◆ What the task requires ◆
Exactly the lines from the one with "You are a computer-use" through the end of the data below must be set down, and no pictures with them.

◆ Source information ◆
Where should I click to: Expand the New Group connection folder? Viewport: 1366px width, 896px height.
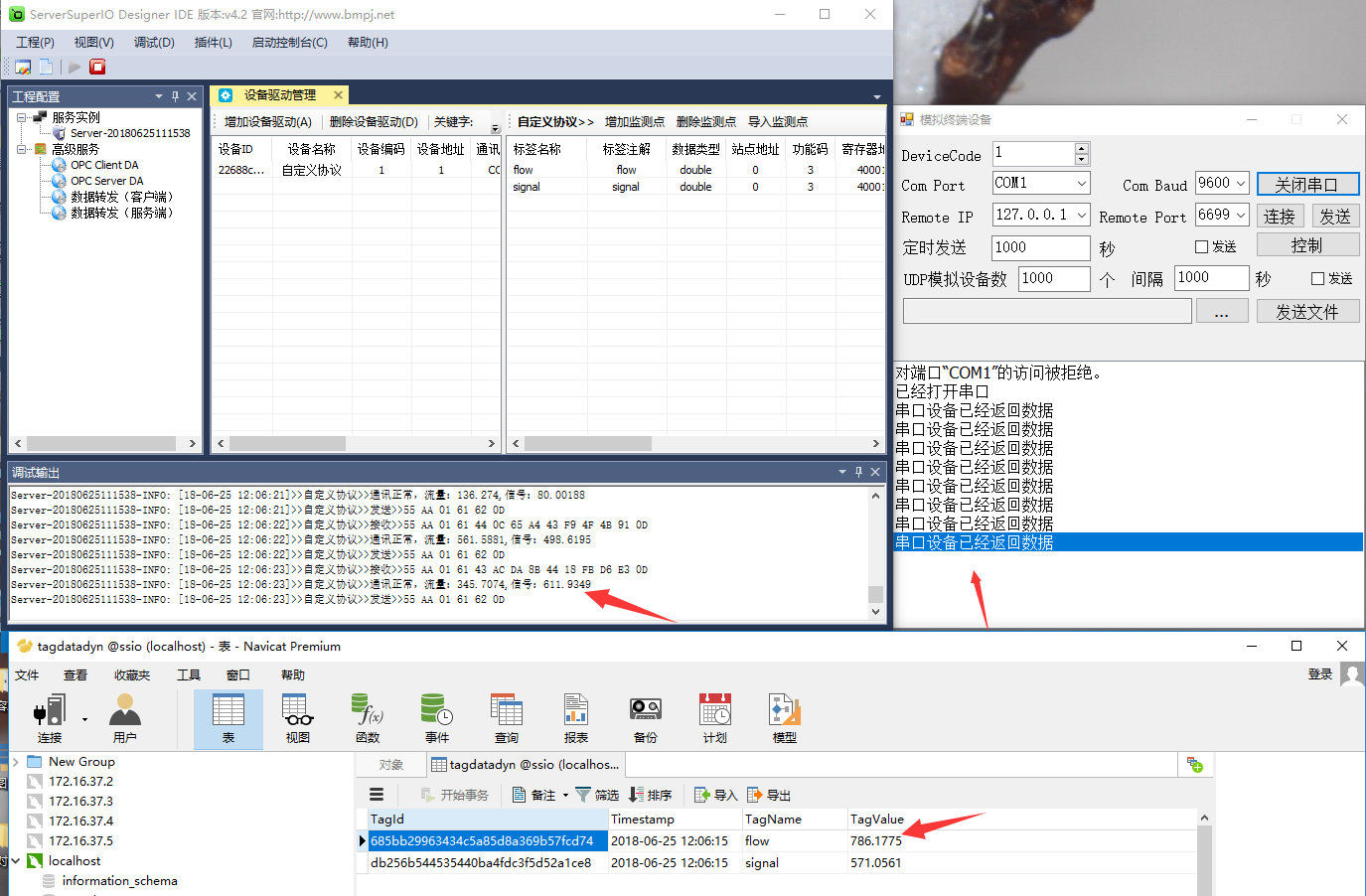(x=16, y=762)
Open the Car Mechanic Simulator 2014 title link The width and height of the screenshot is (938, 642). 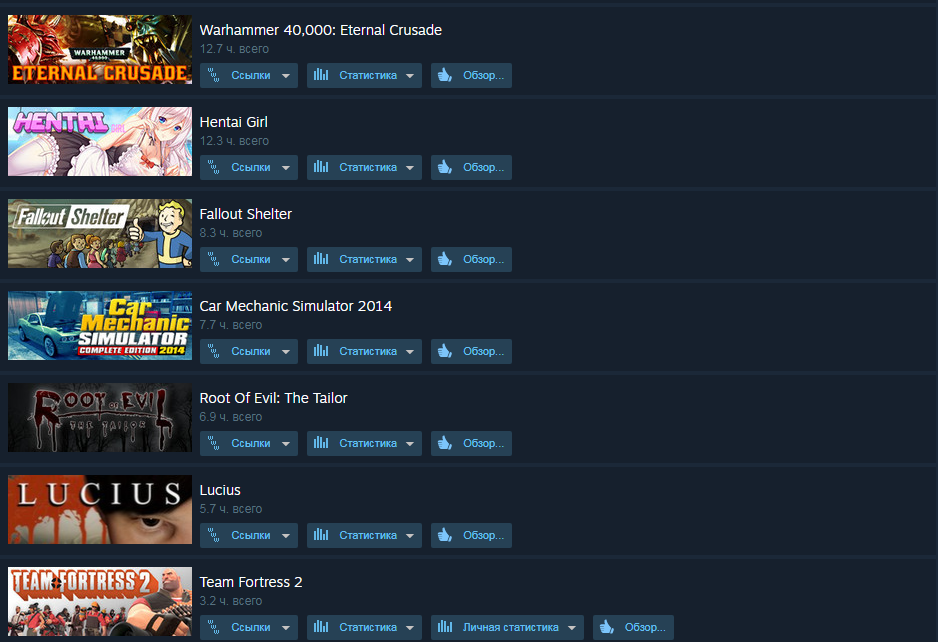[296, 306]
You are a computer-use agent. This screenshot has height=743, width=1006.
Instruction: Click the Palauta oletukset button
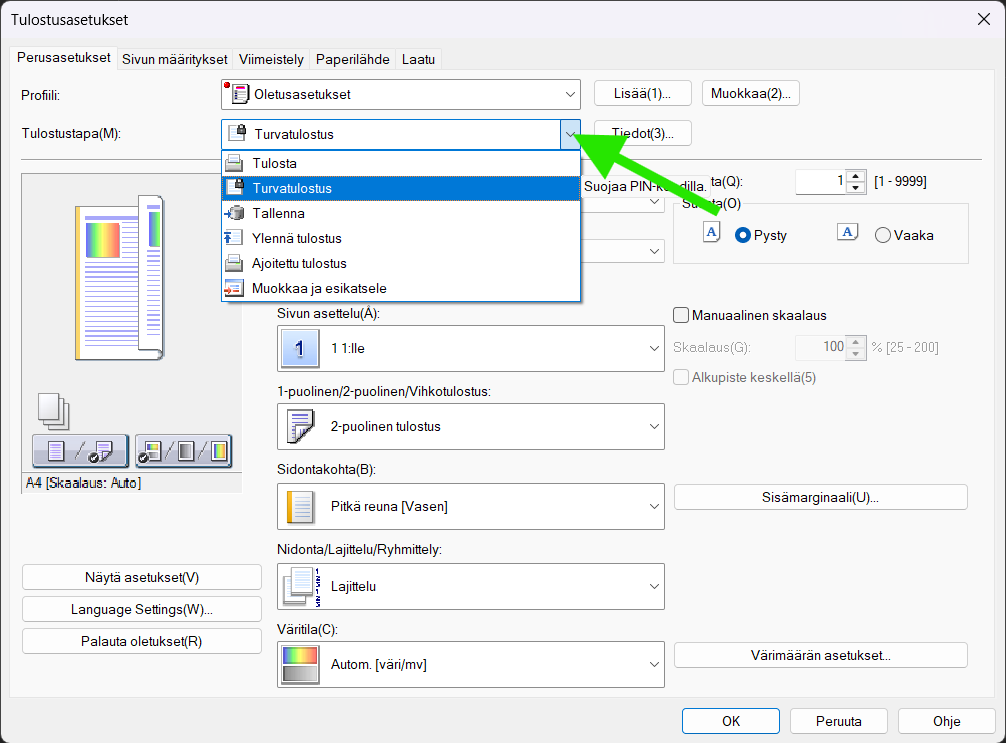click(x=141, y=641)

◆ Task response ◆
You are a computer-use agent. This screenshot has height=743, width=1006.
Instruction: Click the Palauta oletukset button
click(x=141, y=641)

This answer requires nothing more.